▶ TASK
Filter the listing below for "will" and report every line that has it.

▶ DATA SHOWN

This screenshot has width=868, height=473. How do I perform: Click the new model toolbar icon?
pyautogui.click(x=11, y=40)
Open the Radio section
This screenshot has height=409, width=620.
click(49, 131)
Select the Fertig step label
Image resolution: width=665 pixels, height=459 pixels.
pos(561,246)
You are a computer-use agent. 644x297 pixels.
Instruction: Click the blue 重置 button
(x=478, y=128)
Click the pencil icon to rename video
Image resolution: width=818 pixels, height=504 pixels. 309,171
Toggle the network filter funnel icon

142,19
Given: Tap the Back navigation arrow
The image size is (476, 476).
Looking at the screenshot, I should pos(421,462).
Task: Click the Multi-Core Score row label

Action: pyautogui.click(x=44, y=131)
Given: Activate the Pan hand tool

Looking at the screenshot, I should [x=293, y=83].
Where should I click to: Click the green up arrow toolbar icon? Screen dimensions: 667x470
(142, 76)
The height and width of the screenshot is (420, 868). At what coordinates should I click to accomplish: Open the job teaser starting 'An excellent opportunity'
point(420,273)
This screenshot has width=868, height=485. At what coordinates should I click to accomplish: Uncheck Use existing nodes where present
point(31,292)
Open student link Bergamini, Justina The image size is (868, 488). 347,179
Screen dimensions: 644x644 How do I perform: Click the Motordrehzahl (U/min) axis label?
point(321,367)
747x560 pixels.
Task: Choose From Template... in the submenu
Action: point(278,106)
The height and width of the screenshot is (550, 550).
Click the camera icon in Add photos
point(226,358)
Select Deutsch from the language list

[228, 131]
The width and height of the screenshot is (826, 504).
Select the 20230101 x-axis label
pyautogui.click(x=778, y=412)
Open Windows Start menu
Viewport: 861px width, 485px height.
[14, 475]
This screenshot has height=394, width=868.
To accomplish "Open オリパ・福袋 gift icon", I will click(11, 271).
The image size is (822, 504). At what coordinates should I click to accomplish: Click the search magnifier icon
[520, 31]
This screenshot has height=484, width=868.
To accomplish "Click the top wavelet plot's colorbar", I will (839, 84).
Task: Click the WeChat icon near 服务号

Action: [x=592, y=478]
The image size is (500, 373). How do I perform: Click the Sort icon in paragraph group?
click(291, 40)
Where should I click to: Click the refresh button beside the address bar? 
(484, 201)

▶ REPLY TO THE TASK
To accomplish "Open オリパ・福袋 gift icon", I will click(11, 271).
To accomplish "Click the top wavelet plot's colorbar", I will (839, 84).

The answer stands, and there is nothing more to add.